Sophos Labs notes that this is the first generation of offensive ML tools and is expected to get more sophisticated in the coming year.

“Automated 419 scams, phishing, vhishing, and perhaps even deepfake-enabled video attacks against human elements of systems seem likely, and the inherently adversarial method by which they are trained suggests that automated systems will be of limited effectiveness in stopping them,” it says.

(Source: Giphy)

More people access the internet using smartphones than they do using computers. That’s why cybercriminals are growing the variety and variability of the types of attacks that can be used to target smartphone owners, according to Sophos Labs 2020 Threat Report.

The irony is that most people smartphones to secure their most sensitive data.
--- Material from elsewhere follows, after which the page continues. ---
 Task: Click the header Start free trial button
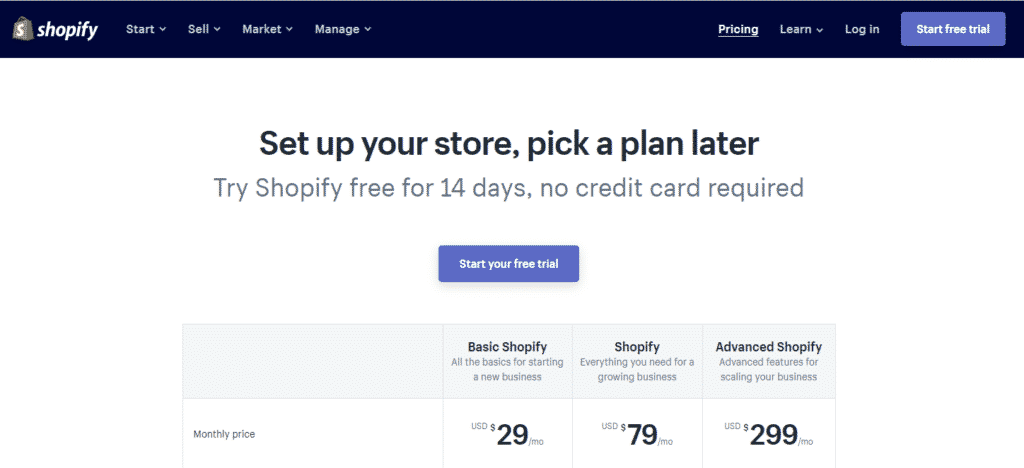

Ideally, two-factor authentication and one-time passwords would be enough to thwart off any hack attempts — but that isn’t the case. A number of ‘SIMjacking’ cases in 2019 show that hackers can now target the weak link between users and their phones.

In addition, dirty tricks like malware, fleeceware, bank-credential stealers and hidden adware will continue to get more complex in 2020, according to Sophos Labs.

^{(Source: Giphy)}

While 5G promises considerable improvement over 4G networks, it’s not all rainbows and sunshine. Data transfer at ten times speed means that a person can download a whole high-definition movie within minutes. It also means they can transfer gigabytes of data within the same time frame.

“While this appears to be a promising service for organisations, the more reliable connectivity and lower latency of 5G will also work in favour of determined employees wishing to transfer swathes of corporate data,” says Forcepoint.

Not only do organisation need to implement better methods to protect data but they also need cybersecurity measures to detect data thefts in a timely manner.

^{(Source: Giphy)}

Businesses are getting cosier with the cloud. As more data pours in, it makes sense to use a public cloud server rather than set up servers in-house. But just because they’re moving to a ‘cloud smart’ agenda doesn’t mean that they aren’t being ‘cloud dumb’.

According to Forcepoint, public cloud systems are going to be the new bullseye for attackers worldwide in 2020. “We expect to see more breaches both from external and internal parties as Cloud applications become more ubiquitous,” it says.

While cloud service vendors are obligated to protect the infrastructure and make sure that data keeps flowing smoothly, they’re not actually responsible for data security. That liability lies with the enterprise — something that most businesses don’t seem to realise.

“From the cloud layer all the way down to the home network, IT security leaders will need to reassess their cyber risk and protection strategy in 2020,” says Nilesh Jain, vice president for Southeast Asia and India at Trend Micro.